Tagesordnungspunkt 14

Erste Beratung

Entwurf eines Gesetzes zur Änderung der Verfassung des Landes Sachsen-Anhalt

Gesetzentwurf Fraktion AfD - Drs. 8/1691


Der Einbringer ist Herr Hecht. Es ist eine Dreiminutendebatte vereinbart worden.


Christian Hecht (AfD):

Sehr geehrter Herr Präsident! Meine sehr geehrten Damen und Herren! Wir haben heute die Chance, die Verfassung unseres Landes besser zu machen. Wir haben heute die Chance, den Bürgern unseres schönen Bundeslandes zu beweisen, dass wir die Aufgabe, Vertreter des ganzen Volkes zu sein, ernst nehmen. Lassen wir darum einmal das beiseite, was uns politisch trennt, und konzentrieren wir uns lieber auf das, was uns eint.

Sie werden mir sicher darin zustimmen, dass es sich für große und gute Ideen immer lohnt, die verschanzten Gräben der politischen Spaltung zu überwinden und sich die Hand zu reichen, wenn es darum geht, gemeinsam Positives zu bewirken. Sie werden mir zustimmen, dass es gut und richtig ist, unsere Heimat für die Bürger lebenswerter zu machen. Lassen Sie uns darum für einen Augenblick darauf konzentrieren, unseren Bürgern für ihr ehrenamtliches Engagement die Anerkennung zuteilwerden zu lassen, die sie verdienen.

▸ **Aufgabenliste**
A – Beantworte anhand des Debattenauszugs diese Fragen:
(i) Welche Drucksachennummer trägt der Gesetzentwurf?
(ii) Welche Form der Debatte ist vereinbart worden?
(iii) Wofür sollen die Bürger laut Christian Hecht Anerkennung erhalten?
B – Schreibe den Debattenauszug nach seinem letzten Satz weiter.

▸ **Verfügbare Daten**
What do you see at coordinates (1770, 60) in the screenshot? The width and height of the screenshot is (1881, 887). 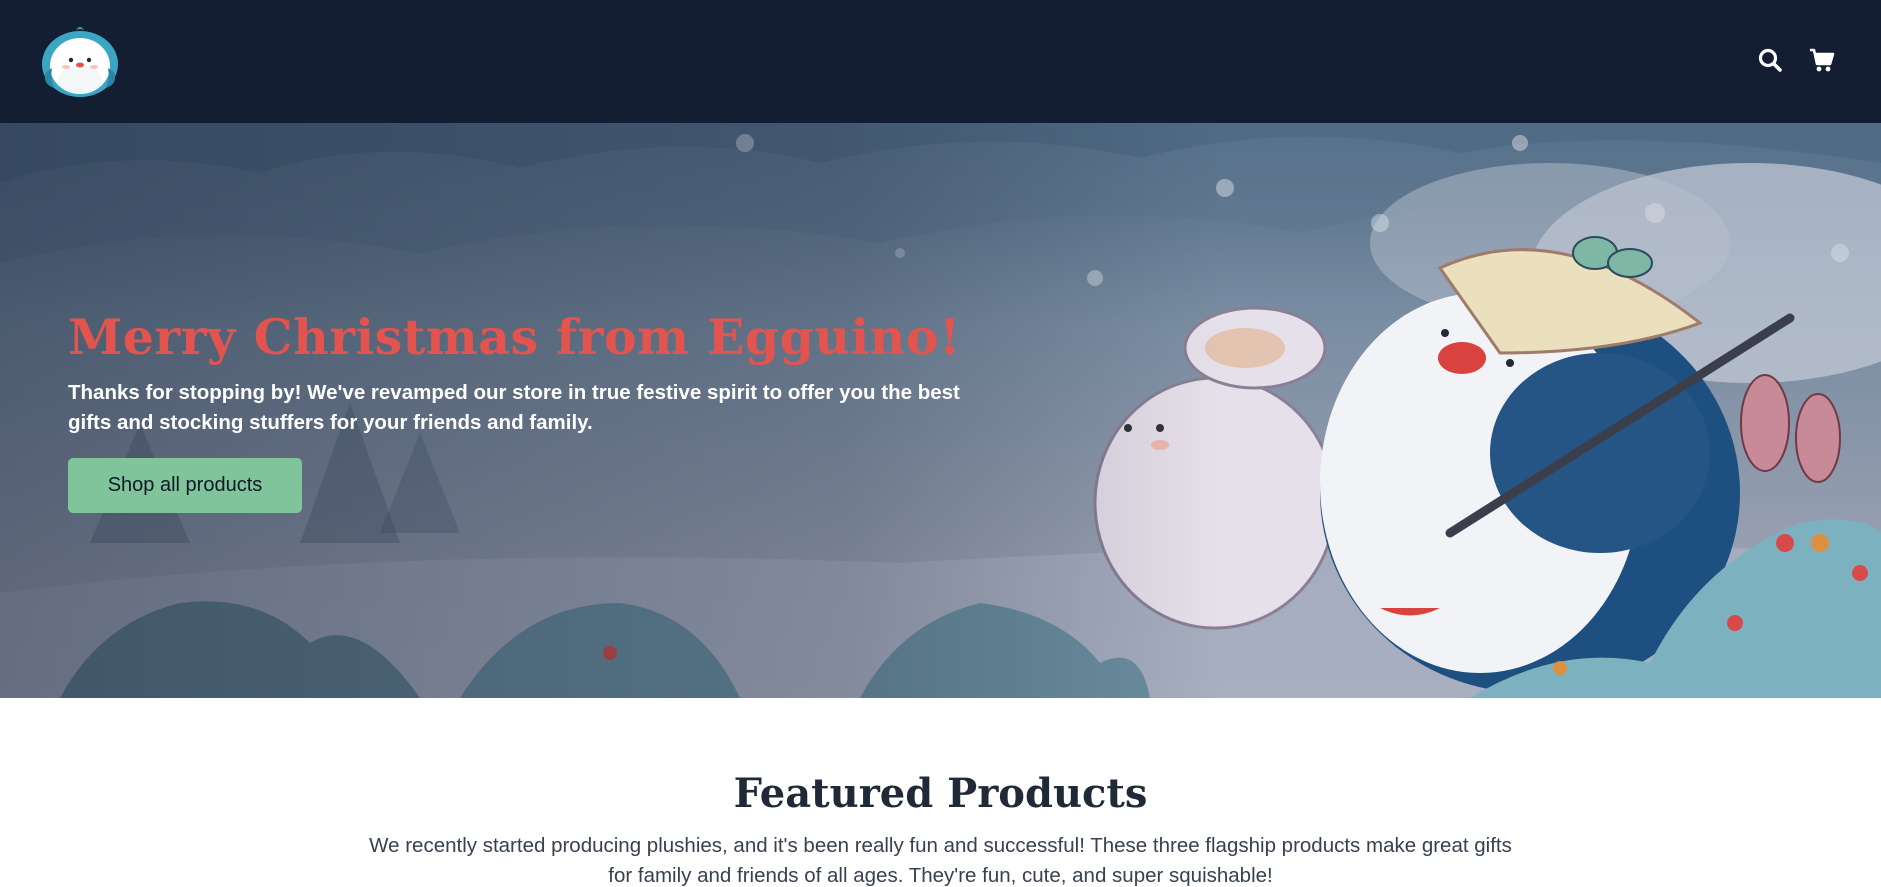 I see `search-icon` at bounding box center [1770, 60].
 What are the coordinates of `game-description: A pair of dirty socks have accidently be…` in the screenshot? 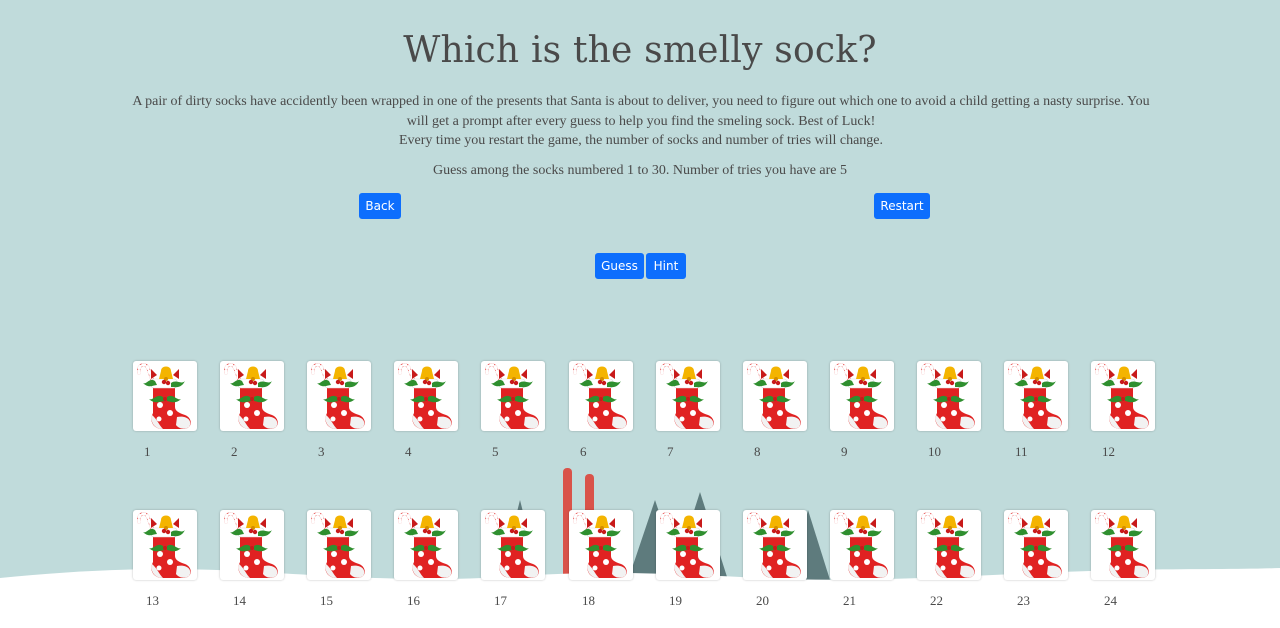 It's located at (641, 122).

▸ **Antworten**
A –
(i) Drs. 8/1691
(ii) Eine Dreiminutendebatte
(iii) Für ihr ehrenamtliches Engagement

B –
Tun wir das gemeinsam, was gut und richtig ist. Tun wir gemeinsam das, wofür wir als Vertreter des ganzen Volkes gewählt worden sind. Tun wir gemeinsam das, was die Bürger von uns erwarten.

Die Bürger erwarten von uns, dass wir eine Politik machen, die dem Wohle des deutschen Volkes dient, seinen Nutzen mehrt und Schaden von ihm abwendet. In Artikel 2 unserer Verfassung ist diese Verpflichtung als eine der Grundlagen der Staatsgewalt fest verankert. Dort wird uns der Rahmen gegeben, das Richtige zu tun. Artikel 2 unserer Verfassung besagt, dass das Land Sachsen-Anhalt ein demokratischer, sozialer und dem Schutz der natürlichen Lebensgrundlagen verpflichteter Rechtsstaat ist. Es ist also unsere Aufgabe als Abgeordnete, das Land Sachsen-Anhalt für seine Bürger lebenswert zu gestalten. Diesem Ziel haben wir zu dienen - über alle politischen Grenzen hinweg.

Ein Staat ist aber immer nur dann lebenswert, wenn die Gesellschaft, die sein Fundament bildet, funktioniert. Aus diesem einfachen Grunde ist das ehrenamtliche Engagement für eine funktionierende Gesellschaft unverzichtbar.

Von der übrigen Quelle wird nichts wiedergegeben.